Topic: Inventory Management

Interviewer: desmond

Interviewee: guanyao

Level: L5 (Senior)


Mock System Design Interview Summary

Interview Overview

Date: 3/27

Target level: L5

Duration: 45 minutes

Topic covered: Inventory management like instacart

Drawing tool used: excalidraw

Requirements

Functional requirements

Inventory management like instacart

Make sure we don’t overshop

Shipment coming in

Browse, add to cart, at the same time update availability, no over selling

Out of scope

No payment, shipment

Inventory service, we already have item in

Neighboring team - catalog team.
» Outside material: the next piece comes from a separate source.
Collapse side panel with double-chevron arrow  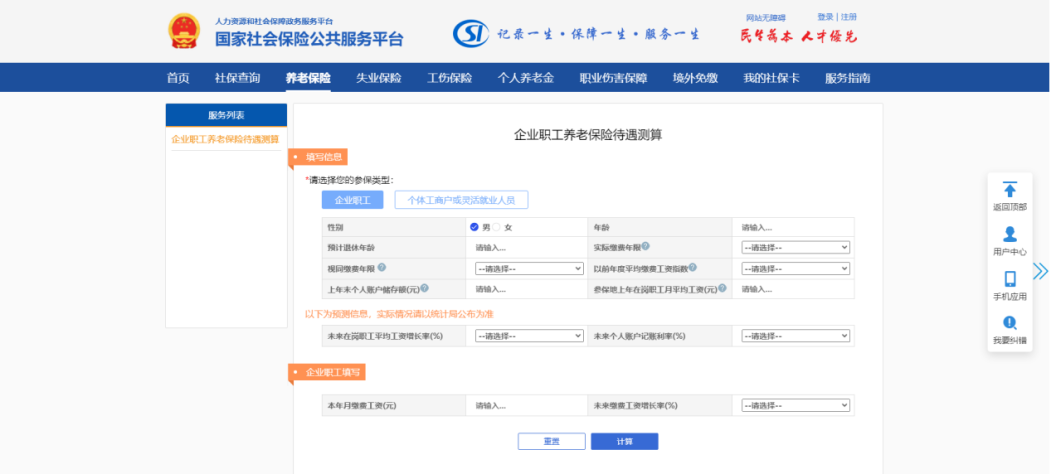click(x=1040, y=271)
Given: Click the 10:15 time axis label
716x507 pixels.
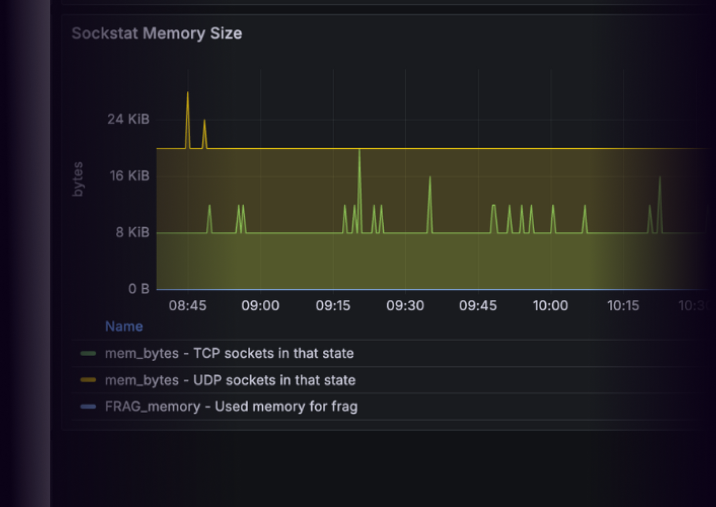Looking at the screenshot, I should tap(623, 306).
Already handle catalog

Manage inventory and basket

  1. Incoming shipment to add to inventory

  2. User can browse, search. Search and browse for bare minimum

  3. Add to cart, keep something (lock/reserve)

(Really want to focus on inventory management)

Non functional requirements

Availability

High throughput

Service reliability

System Design

10:00

External APIs

API:

add_product(product, number)

Add_to_cart(user, product, number)

checkout(user, product, number)

11:00

Database design

User_purchse_table

User_id, product_id, number, status

Status: in_cart, bought

Product_table

Product_id, sku_number, total_number

Single service logic:

Add_to_cart: do db txn with 2 modification, and commit

For transaction: mysql. May have problem, the size may be too big

15:00

Are all APIs on the same server? Who is calling those APIs?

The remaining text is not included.